Today on Project Gutenberg, we have…
The Chief Mate’s Yarns: Twelve Tales of the Sea by Thornton Jenkins Hains
Another collections of short stories this week, albeit much less whimsical than Hawthorne and his Wonder Book. Mr. Hains, or TJ as I’m going to call him (because I feel like it), was an American writer from the late 19th/early 20th century who specialized in what we call sea stories. Long ocean voyages, brushes with death, horrible wrecks, avian portents of doom, that kind of thing. TJ used the pseudonym of “Captain Mayn Clew Garnett” when he published this story collection in 1912. He did this because it wasn’t really profitable for him to publish under his own name anymore, having been involved in a murder committed by his brother four years earlier. As you do.
You might have actually heard of one of the stories in this book. That would be “The White Ghost of Disaster,” the first story in the collection. It was first published in The Popular Magazine in early 1912, and it gained a bit of notoriety for being, well…stop me if you’ve heard this premise before. An ocean liner, the Admiral, is sailing across the Atlantic Ocean. The Admiral‘s captain is warned not to run the ship too quickly, for fear of colliding with an iceberg. The captain disregards these warnings, however, and runs the ship at full speed. Sure enough, the boat slams headfirst into an iceberg and quickly sinks, leaving the crew and passengers stranded in the icy expanse of the ocean.
Now you’re probably wondering when in 1912 this was first published, and the answer to that is “right before the RMS Titanic sailed out of Southampton.” The weeks that followed saw a small media frenzy as people noticed the connection between TJ’s story and the Titanic disaster. Some folks attributed the gift of foresight to “Captain Garnett,” saying he had predicted the sinking. When you actually analyze the story, of course, there isn’t much that actually lines up with the Titanic situation. The sinking via iceberg isn’t even the main point of the story. It’s really more about the complex and ultimately deadly power play that unfolds between the captain and his first mate. Both of them are concerned not with how to handle the situation in the moment, but of their own reputations and how they can pin the blame for the tragedy on the other person. It’s a story about guilt and personal responsibility and how the world will remember you after your death. And it may not be a masterpiece, but it’s got some pretty decent moments:
The ship was listing heavily, and the cries of the passengers were dying out. All who had been able to get away had gone, somehow, and only a few desperate men and women, who could not swim and who were cool enough to realize that swimming would but prolong an agony that was better over quickly, huddled aft at the taffrail. They would take the last second left them, the last instant of life, and suffer a thousand deaths every second to get it. It was absurd. Brownson pitied them.

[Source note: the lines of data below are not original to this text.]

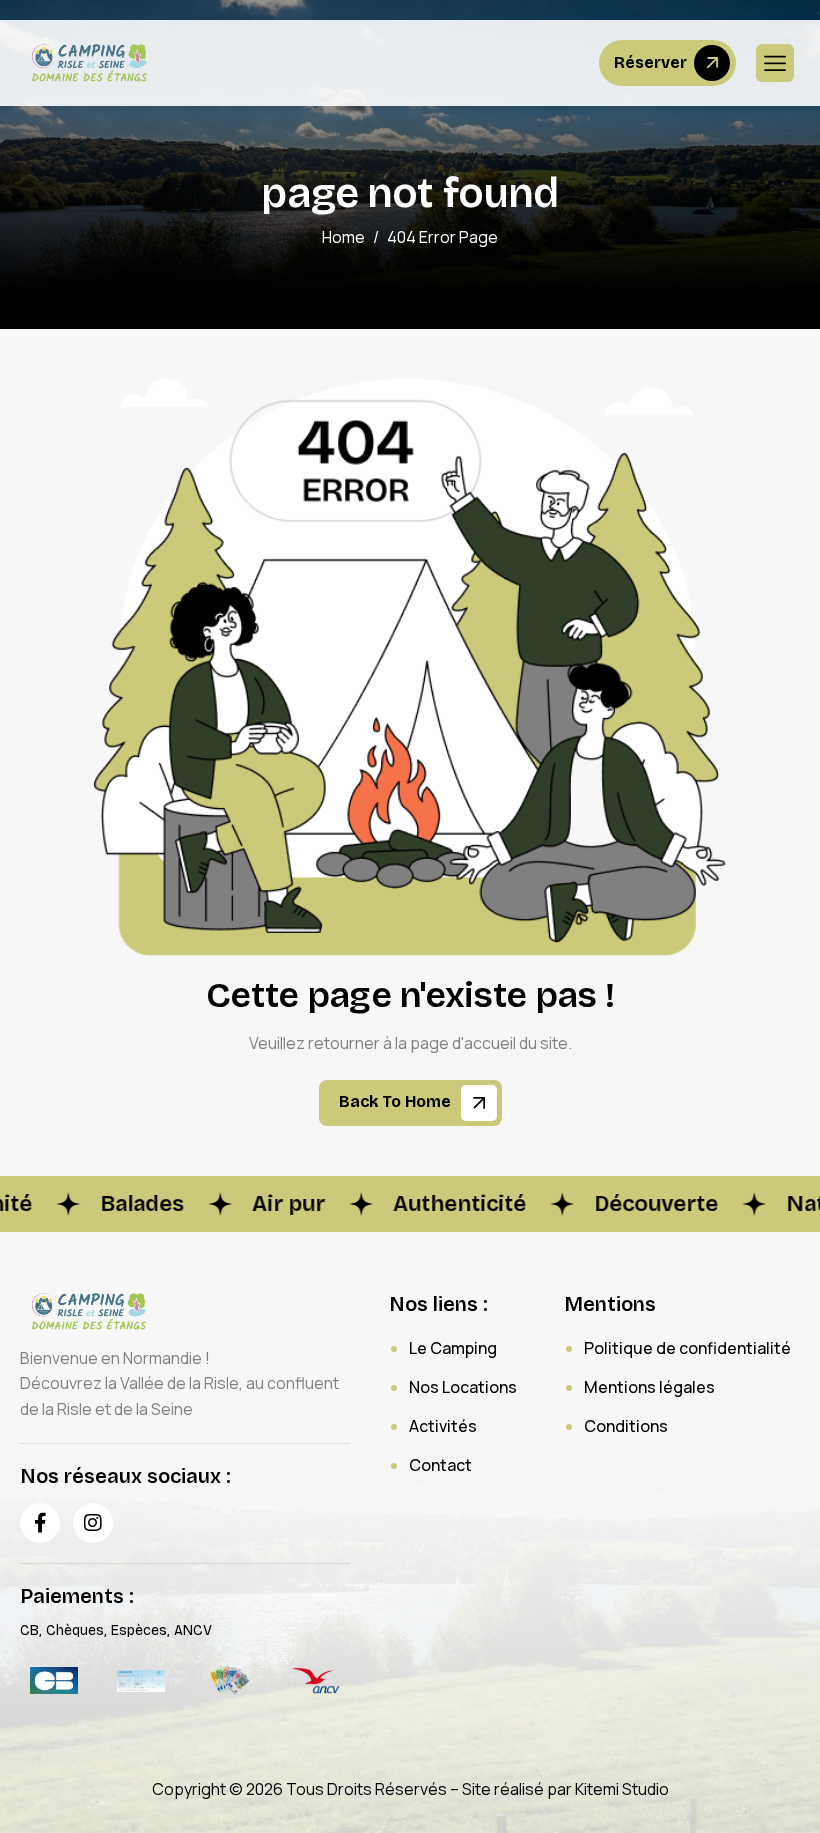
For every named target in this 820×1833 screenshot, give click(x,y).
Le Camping (453, 1348)
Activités (443, 1426)
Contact (440, 1465)
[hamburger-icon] (775, 63)
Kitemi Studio (622, 1789)
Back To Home (397, 1102)
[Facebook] (40, 1523)
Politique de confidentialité (687, 1348)
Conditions (626, 1426)
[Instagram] (93, 1523)
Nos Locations (463, 1387)
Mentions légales (649, 1387)
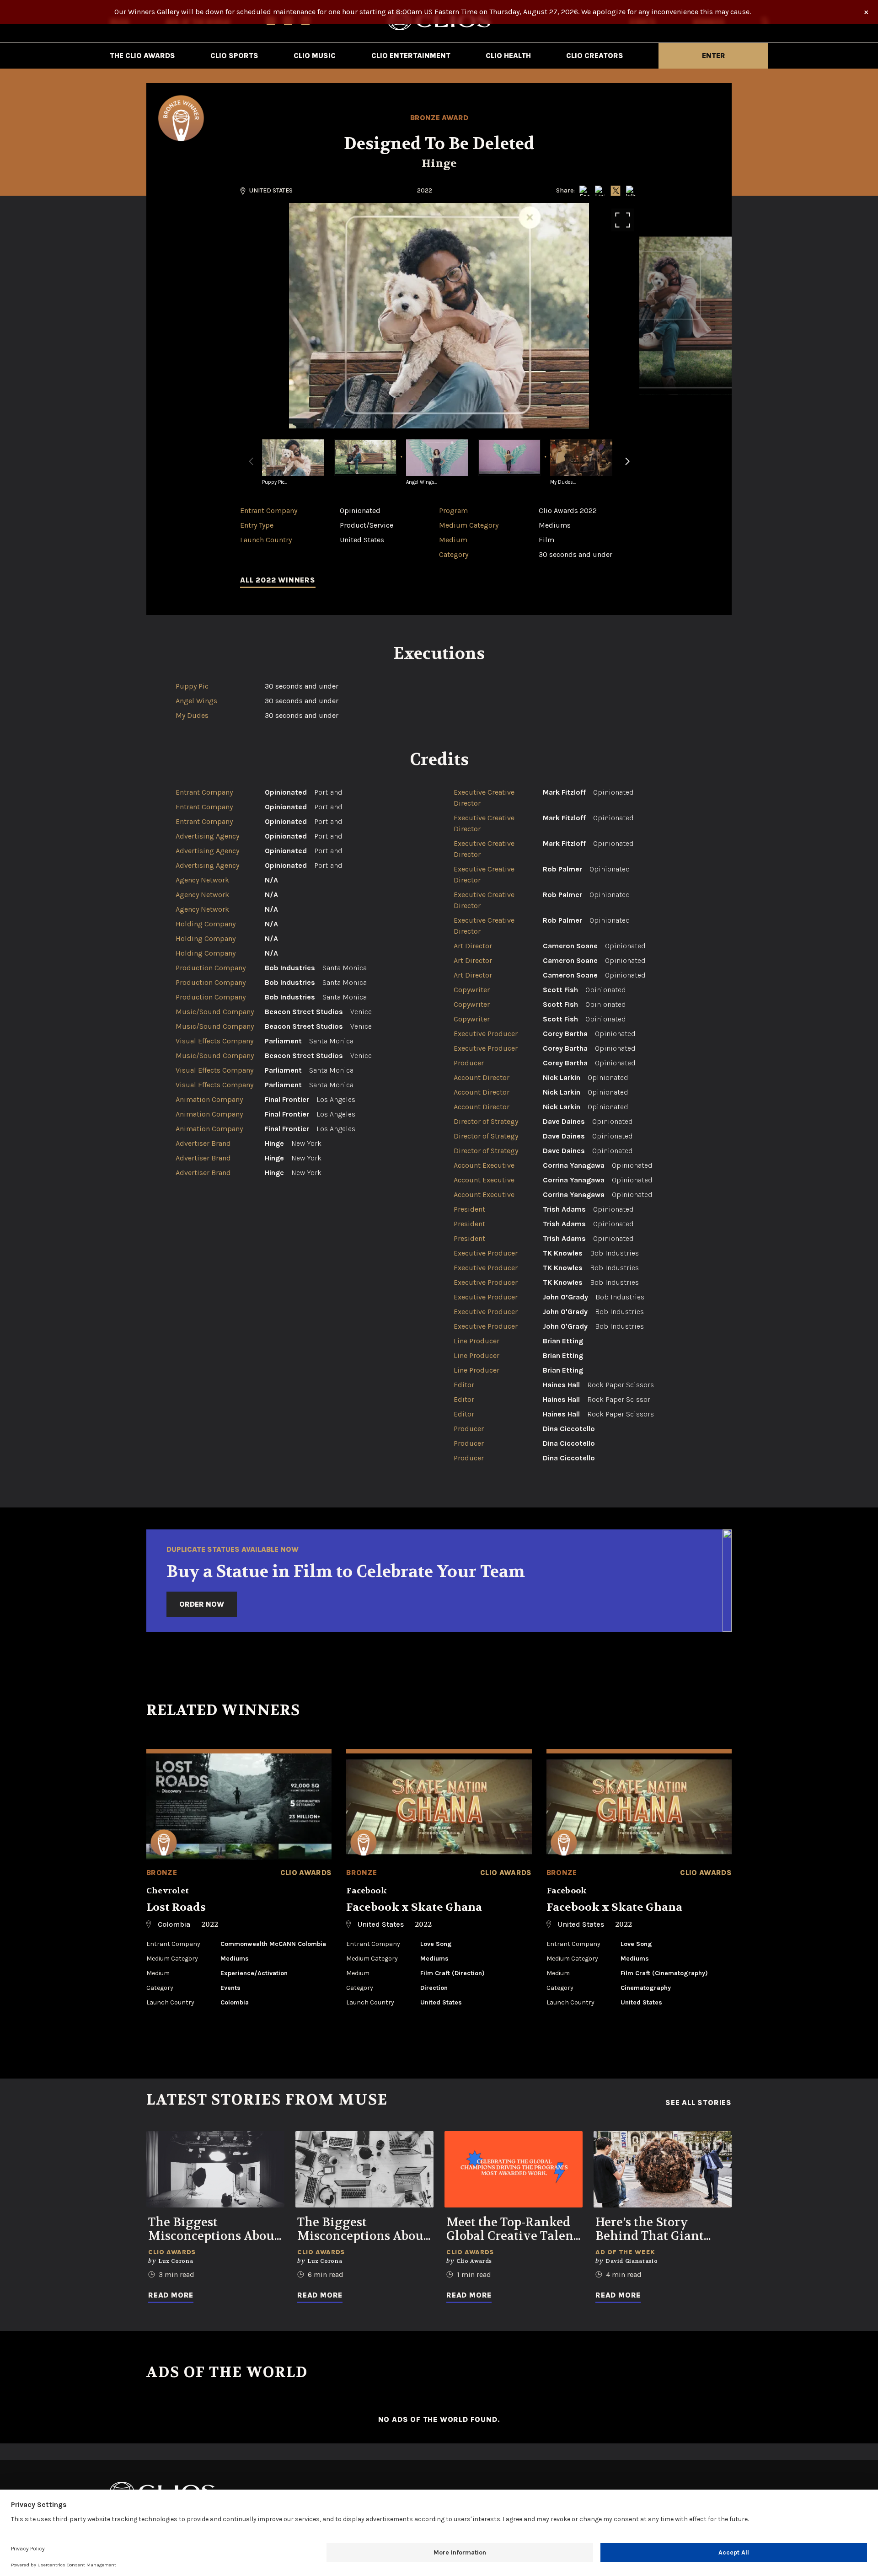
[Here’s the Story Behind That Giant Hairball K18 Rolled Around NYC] (663, 2169)
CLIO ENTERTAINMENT (410, 55)
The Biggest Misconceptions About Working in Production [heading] (213, 2229)
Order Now (201, 1604)
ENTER (713, 55)
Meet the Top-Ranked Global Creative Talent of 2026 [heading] (512, 2229)
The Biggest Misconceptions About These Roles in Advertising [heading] (362, 2229)
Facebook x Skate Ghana (414, 1907)
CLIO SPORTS (234, 55)
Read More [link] (170, 2295)
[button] (627, 467)
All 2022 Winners (278, 580)
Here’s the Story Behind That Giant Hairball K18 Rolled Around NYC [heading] (652, 2229)
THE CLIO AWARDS (142, 55)
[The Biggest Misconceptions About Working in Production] (215, 2169)
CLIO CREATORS (594, 55)
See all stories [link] (698, 2102)
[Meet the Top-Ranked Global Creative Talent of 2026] (513, 2169)
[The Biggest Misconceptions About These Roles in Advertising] (364, 2169)
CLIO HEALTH (508, 55)
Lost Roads (176, 1907)
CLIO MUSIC (315, 55)
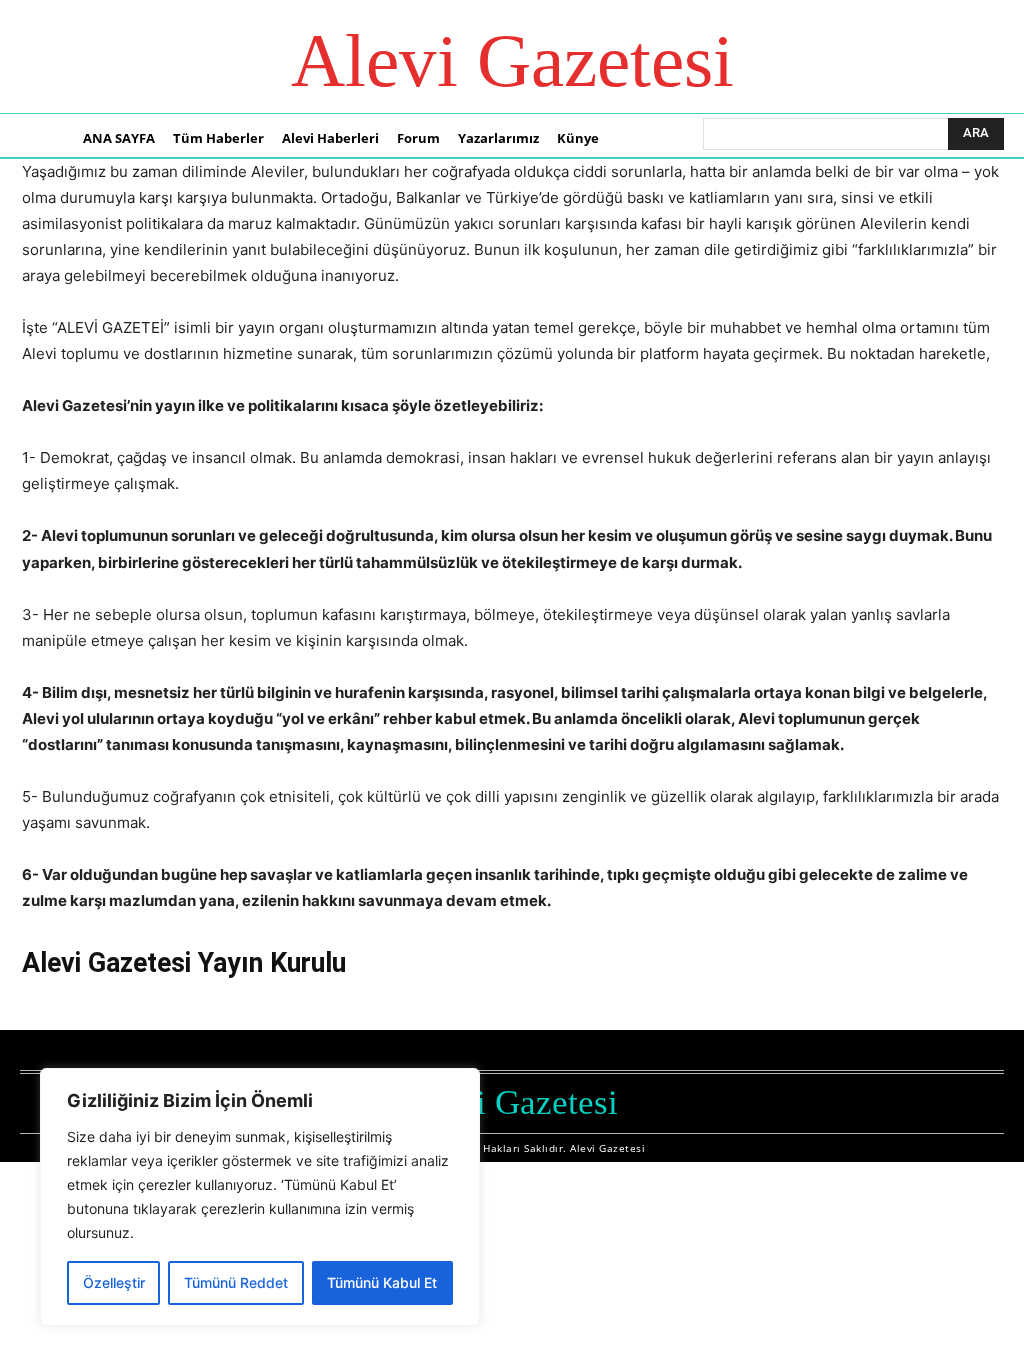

Many of these women were praying and talking to their men, who held them in a last embrace. One young woman was clinging closely to a young man, and they were apparently not suffering terror. A look of peacefulness was upon the faces of both. They were lovers, and were satisfied to die together; and the thought of it made them satisfied. Brownson wondered at this. They were young enough and strong enough to make a fight for life.
A whistling roar, arose above all other sounds. The siren had ceased, and Brownson knew the air was rushing from below. The ship would drop in a moment. He grasped the pistol again. He dreaded that last plunge, that drop into the void below. The thought held him a little. The ocean was always so blue out there, so clear and apparently bottomless, a great void of water. He wondered at the depth, what kind of a dark bed would receive that giant fabric, the work of so many human hands. And then he wondered at his own end there. His own end? What nonsense! It was unreal. Death was always for others. It had never been for him. He had seen men die. It was not for him yet. He would not believe it. He would awaken soon, and the steward would bring him his coffee.
Then he caught the eye of Smith again in that boat waiting for the end out there. His heart gave an immense jolt, began beating wildly. The ship heeled more and more. The ice crashed and plunged from her forward. Brownson was awakening to the real at last. He felt it in those extra heartbeats; knew he must hurry it. Then he wondered what the papers would say; whether they would call him a coward, afraid to face the inevitable. He hoped they would not. But, then, what difference would it all make, anyhow—to him? He was dead. His interest was over. What difference would it make whether he was a coward or not? Men knew him for what he was, but he existed no longer. He was dead.Pages 22-23
The rest of the stories are a mixed bag. Some are written in first-person as the “Captain Garnett” character, telling the reader about incidents he’s experienced while at sea. Others are written in third-person and deal with completely different characters. But they all start to blend together after a while, with only character names and minor plot alterations to differentiate them. Some of the stories try to be more ambitious, like “Captain Junard” with its themes of paranoia and political intrigue. But for the most part, they tend to — if you’ll excuse the pun — end up sinking.
If you’re mildly curious about what’s in this book, you could glance at the first story in the collection and leave it at that. Otherwise, go ahead and skip. Or just go read about the murder of William Annis, for proof that TJ’s personal life was much more interesting than his fiction. Seriously.